Streit um Wolfstötung im Schwarzwald: Kretschmanns Entscheidung spaltet die Gemüter
Wenzel WeinholdKretschmann verärgert: Der Wolf weiß nichts von der Wahlkampagne - Streit um Wolfstötung im Schwarzwald: Kretschmanns Entscheidung spaltet die Gemüter
Pläne zur Tötung eines Wolfs im Nördlichen Schwarzwald Baden-Württembergs lösen heftige Debatten und Klagen aus
Ministerpräsident Winfried Kretschmann (Grüne) verteidigte die umstrittene Entscheidung und betonte, es handele sich um eine seltene Maßnahme zum Schutz der Bevölkerung – und nicht um ein politisches Manöver. Kritiker protestieren unterdessen mit Mahnwachen, darunter einer Kerzenaktion in der Stadt Bühl.
Im Mittelpunkt des Streits steht ein Wolf in der Nähe des Hornisgrinde, für den die Behörden eine Tötungsgenehmigung erteilt haben. Kretschmann, der den Grünen angehört, unterstrich, der Fall sei eine Ausnahme und stehe nicht im Zusammenhang mit der allgemeinen Artenschutzpolitik. Spekulationen, der Zeitpunkt kurz vor den Landtagswahlen sei bewusst gewählt, wies er zurück: "Wölfe richten sich nicht nach Wahlperioden."

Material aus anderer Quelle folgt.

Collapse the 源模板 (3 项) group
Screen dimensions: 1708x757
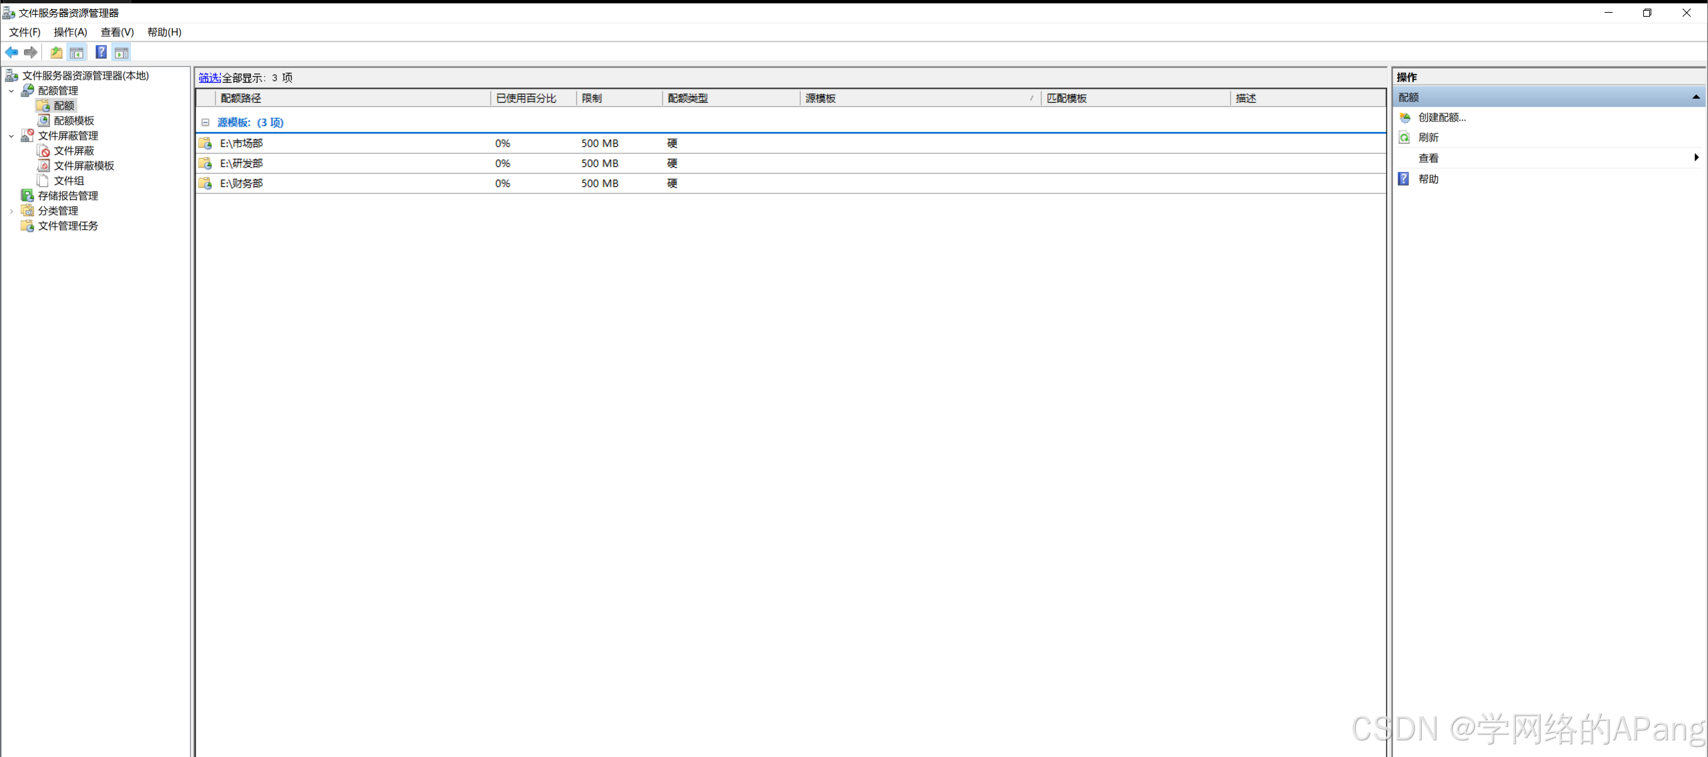(205, 122)
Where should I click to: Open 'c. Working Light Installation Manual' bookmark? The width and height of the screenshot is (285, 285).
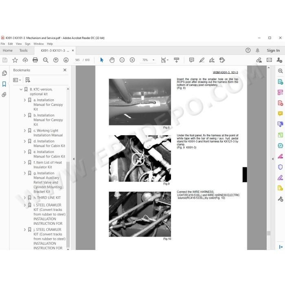[48, 133]

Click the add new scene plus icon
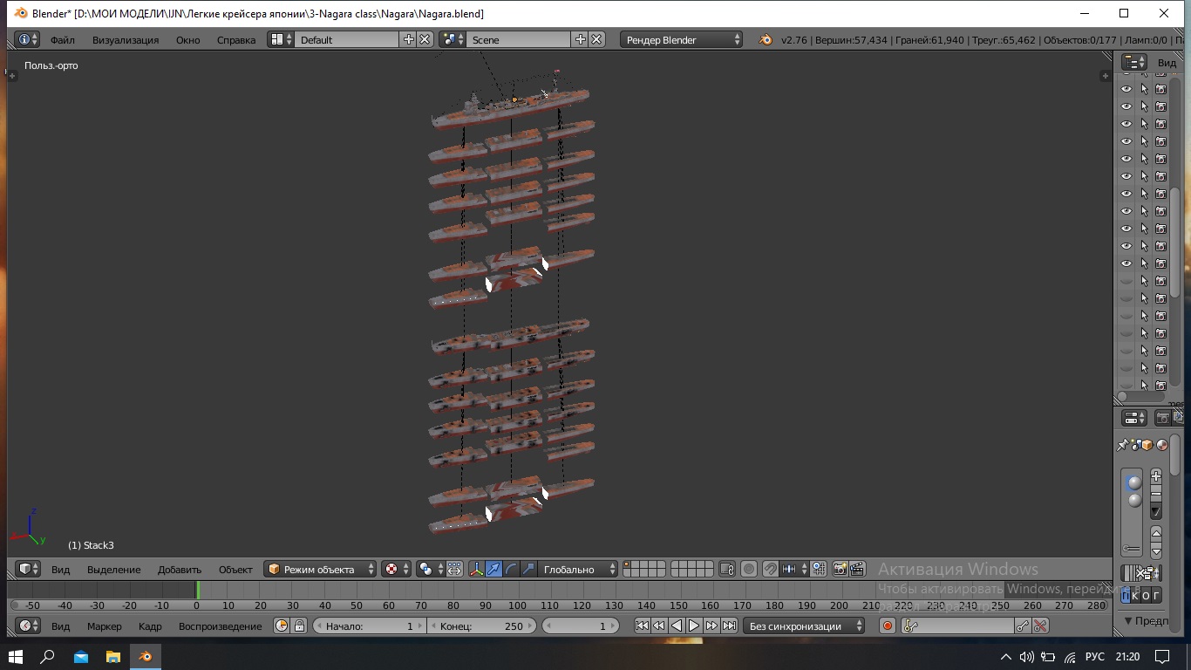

Die Genehmigung fällt ausgerechnet in die Paarungszeit der Wölfe, in der sie vermehrt auf Menschen und Hunde zugehen. Gegner halten genau das für besonders problematisch. Mittlerweile liegt eine Klage gegen den Beschluss beim Verwaltungsgericht Stuttgart, das in den kommenden Tagen entscheiden soll.
Bis zu einem Urteil bleibt der Wolf rechtlich geschützt. Kretschmann zeigte sich überrascht von der emotionalen Wucht der Debatte: Die Reaktionen seien ungewöhnlich heftig ausgefallen, so der Ministerpräsident.
Die anstehende Gerichtsentscheidung wird darüber bestimmen, ob die Tötung vollzogen wird. Im Falle einer Genehmigung könnte dies Präzedenzcharakter für ähnliche Fälle in der Region haben. Bis dahin steht der Wolf weiterhin unter Schutz – während die juristische und öffentliche Auseinandersetzung anhält.